- Атас, ребята! Сматывай удочки!
Все разбегались и прятались, кто где мог, но так, чтобы следить за происходящим.
Вскоре по скрипучей лестнице сползал с чердака пожарник дядя Константин. Толстый, абсолютно лысый, в военной гимнастерке с широким ремнем, дотаченным, по-видимому, куском пожарного шланга, дядя Константин держал наперевес огнетушитель и, тяжело дыша, оглядывался: где горит? Впрочем, не раз обманутый, он, наверное, и сам не верил, что может быть пожар. А когда у него начинала выть сирена, спускался по обязанности, обозначенной в инструкции, и за это ненавидел хулиганов.

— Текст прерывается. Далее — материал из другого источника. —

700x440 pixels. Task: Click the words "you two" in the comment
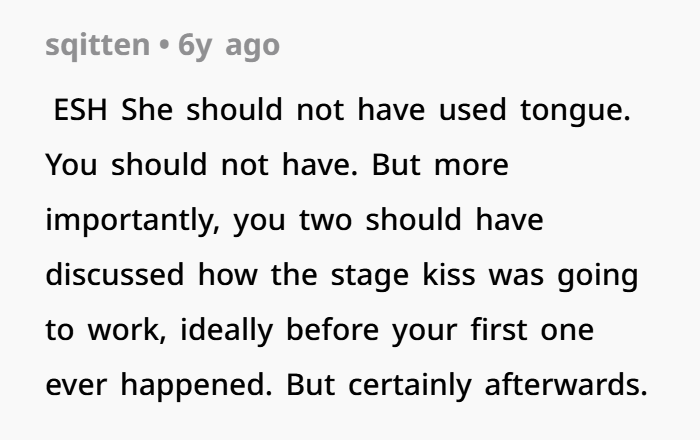pos(293,220)
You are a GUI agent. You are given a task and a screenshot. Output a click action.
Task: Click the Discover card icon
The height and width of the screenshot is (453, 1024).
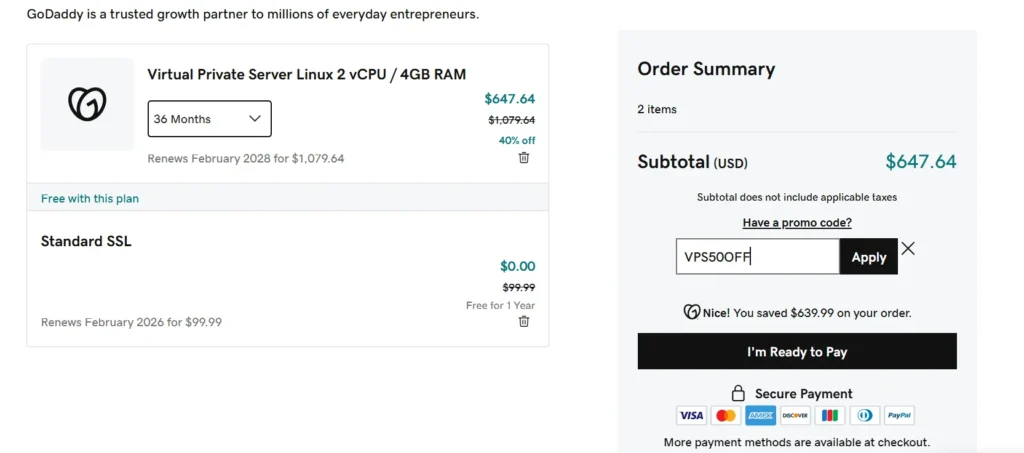point(794,415)
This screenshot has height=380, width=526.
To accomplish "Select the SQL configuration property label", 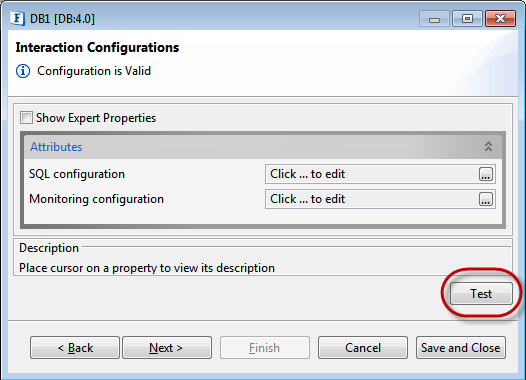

Убедившись, что нигде ничего не горит, дядя Константин подходил к кнопке и обнюхивал ее, словно хотел по запаху найти преступника или искал отпечатки пальцев. Константин заслонял спиной кнопку и, все еще держа огнетушитель наперевес, будто он готов немедленно отразить нападение поджигателей театра, хриплым от неупотребления голосом спрашивал:
- Хто жал? Я спрашиваю, хто жал?!
Вокруг никого не было.
Дядя Константин поправлял ремень, стягивал гимнастерку за спиной и более спокойно прибавлял:
- Выясню! Все равно выясню, хто жал. Подам дирекции докладную, пускай увольняют. Так и знайте!
Тут, как ни в чем не бывало, начинали собираться статисты.
- За что ты его уволишь, дядя Константин?
- За ложную тревогу. Скажите еще спасибо, что я сразу пожарную часть не вызвал. Сидели бы вы все в пенном порошке и пускали пузыри!
- Спа-си-бо, дя-дя Кон-стан-тин! - скандировали мы хором.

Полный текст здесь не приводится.